As of Friday, the seven-day average for new cases was 51, down 37 percent in the last week. Chan also pointed to other improving metrics, including the less than 2 percent of tests coming back positive and the number of new COVID-linked deaths, which are now averaging less than one per day.
“All of these numbers point to dramatic decreases in the level of COVID-19 in our communities,” Chan said.
Hospitalizations have also decreased, with 32 confirmed COVID patients in Granite State hospitals as of Friday, down from 53 a week earlier.
New Hampshire exceeded 800 cases and 10 deaths per day at times during the winter surge, before both started falling sharply in January. Cases rebounded somewhat during March and April, hitting a daily average of more than 400, but have now been dropping steadily for more than six weeks.
Deaths have been fluctuating since early March, typically averaging between one and two reported per day, but did not see a large spike this spring as cases did. Many of the state’s more vulnerable residents had been vaccinated by then.

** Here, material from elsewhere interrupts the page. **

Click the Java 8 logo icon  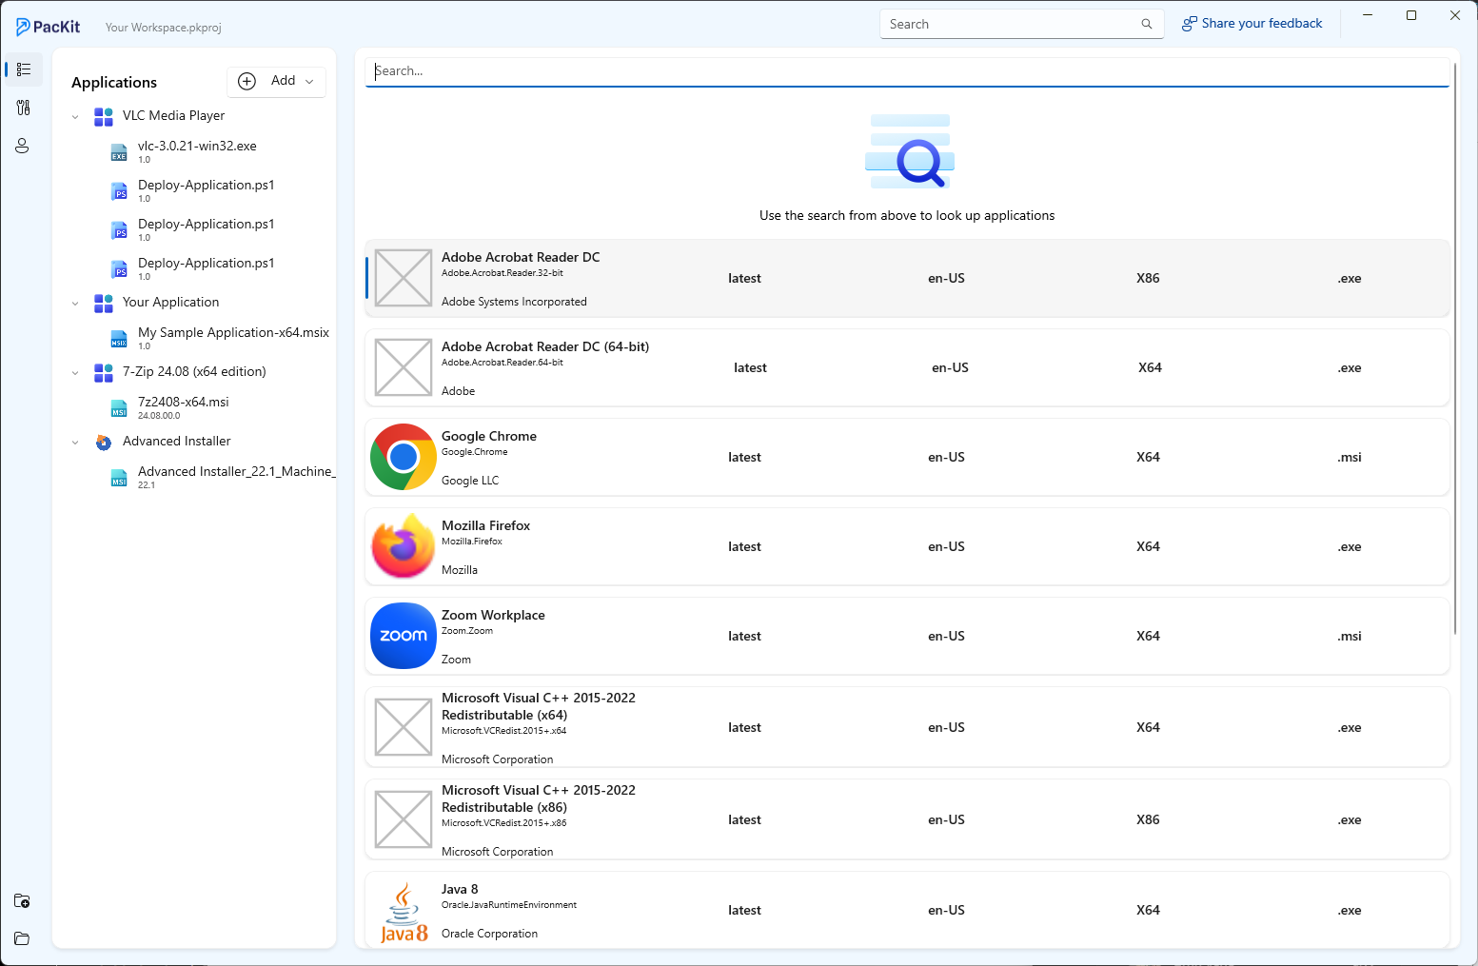[x=404, y=911]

New Hampshire announced four new deaths over the past week, none residents of Cheshire County.
Vaccine supply outstrips demand
To keep cases down, Chan urged Granite Staters to get vaccinated, stressing that it protects them as well as others in the community.
Dr. Elizabeth Daly, chief of the N.H. Bureau of Infectious Disease Control, said the state receives about 50,000 first doses per week.
“At this point, our supply is exceeding demand and there’s plenty of vaccine available,” she said.
About 60 percent of New Hampshire’s population — including 68 percent of those eligible for the vaccine — have had at least one shot, according to state and federal data. About 50 percent are considered fully vaccinated.
The number of new people getting vaccinated each day has fallen significantly since April, when an average of more than 8,000 people per day received first doses, according to state data, to about 1,300 per day for the week ending Wednesday. (There was a small spike in May after children ages 12 to 15 became eligible.)
Vaccines are now available at more than 300 locations, including hospitals, pharmacies and clinics run by local public-health agencies, Daly said.
The state has also vaccinated more than 4,700 people through its program for homebound individuals, Daly said. Due to high demand, the program will continue to administer first doses throughout June. She encouraged anyone who qualifies to call 211 to set up an appointment.
In Keene, the Greater Monadnock Region Public Health Network is now offering vaccines at 62 Maple Ave. The network is also organizing several pop-up vaccine clinics in the coming days (see sidebar).
Other state, local data
As of Friday, the state had 402 known active cases of COVID-19, 22 of them in Cheshire County. Keene had eight. Other towns in The Sentinel’s coverage area with known active cases were Acworth, Antrim, Chesterfield, Dublin, Fitzwilliam, Hinsdale, Jaffrey, Rindge, Surry, Swanzey and Winchester, each with one to four.
More than 98,000 Granite Staters have tested positive for COVID-19 since the pandemic began, and 1,341 deaths related to the disease have been confirmed.